START The records

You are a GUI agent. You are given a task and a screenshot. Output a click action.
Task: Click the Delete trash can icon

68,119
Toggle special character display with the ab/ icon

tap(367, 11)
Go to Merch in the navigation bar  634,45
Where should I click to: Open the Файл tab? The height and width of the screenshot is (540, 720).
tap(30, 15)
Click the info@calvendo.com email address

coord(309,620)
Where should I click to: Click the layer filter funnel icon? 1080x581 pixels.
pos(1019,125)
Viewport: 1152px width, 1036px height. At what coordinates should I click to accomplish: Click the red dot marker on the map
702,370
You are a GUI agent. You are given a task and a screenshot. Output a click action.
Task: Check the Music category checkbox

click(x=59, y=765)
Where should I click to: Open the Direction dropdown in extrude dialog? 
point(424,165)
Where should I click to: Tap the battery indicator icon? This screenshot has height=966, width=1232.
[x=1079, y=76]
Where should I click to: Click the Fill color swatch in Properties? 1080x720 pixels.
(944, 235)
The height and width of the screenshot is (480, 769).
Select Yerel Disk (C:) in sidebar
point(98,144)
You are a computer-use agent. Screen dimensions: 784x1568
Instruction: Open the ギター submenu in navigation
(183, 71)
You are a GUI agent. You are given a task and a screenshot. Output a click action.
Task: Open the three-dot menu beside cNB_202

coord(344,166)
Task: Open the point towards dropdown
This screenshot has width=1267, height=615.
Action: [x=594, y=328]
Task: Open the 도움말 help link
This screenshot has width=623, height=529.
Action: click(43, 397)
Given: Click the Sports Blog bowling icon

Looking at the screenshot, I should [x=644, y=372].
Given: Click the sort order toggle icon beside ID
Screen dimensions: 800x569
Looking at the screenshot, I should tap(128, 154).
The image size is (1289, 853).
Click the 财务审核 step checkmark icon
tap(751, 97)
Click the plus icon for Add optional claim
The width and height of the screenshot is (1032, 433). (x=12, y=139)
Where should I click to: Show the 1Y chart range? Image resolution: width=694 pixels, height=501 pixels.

END The records

▶ [Prompt]: Copy out every record exactly.

▶ [Written answer]:
You are a GUI agent. You are given a task and a screenshot. Output a click action.
Task: Click the Delete trash can icon

68,119
Toggle special character display with the ab/ icon

tap(367, 11)
Go to Merch in the navigation bar  634,45
Where should I click to: Open the Файл tab? The height and width of the screenshot is (540, 720).
tap(30, 15)
Click the info@calvendo.com email address

coord(309,620)
Where should I click to: Click the layer filter funnel icon? 1080x581 pixels.
pos(1019,125)
Viewport: 1152px width, 1036px height. At what coordinates should I click to accomplish: Click the red dot marker on the map
702,370
You are a GUI agent. You are given a task and a screenshot. Output a click action.
Task: Check the Music category checkbox

click(x=59, y=765)
Where should I click to: Open the Direction dropdown in extrude dialog? 
point(424,165)
Where should I click to: Tap the battery indicator icon? This screenshot has height=966, width=1232.
[x=1079, y=76]
Where should I click to: Click the Fill color swatch in Properties? 1080x720 pixels.
(944, 235)
The height and width of the screenshot is (480, 769).
Select Yerel Disk (C:) in sidebar
point(98,144)
You are a computer-use agent. Screen dimensions: 784x1568
Instruction: Open the ギター submenu in navigation
(183, 71)
You are a GUI agent. You are given a task and a screenshot. Output a click action.
Task: Open the three-dot menu beside cNB_202

coord(344,166)
Task: Open the point towards dropdown
This screenshot has width=1267, height=615.
Action: [x=594, y=328]
Task: Open the 도움말 help link
This screenshot has width=623, height=529.
Action: click(43, 397)
Given: Click the Sports Blog bowling icon

Looking at the screenshot, I should [x=644, y=372].
Given: Click the sort order toggle icon beside ID
Screen dimensions: 800x569
Looking at the screenshot, I should tap(128, 154).
The image size is (1289, 853).
Click the 财务审核 step checkmark icon
tap(751, 97)
Click the plus icon for Add optional claim
The width and height of the screenshot is (1032, 433). (x=12, y=139)
Where should I click to: Show the 1Y chart range? Image resolution: width=694 pixels, height=501 pixels.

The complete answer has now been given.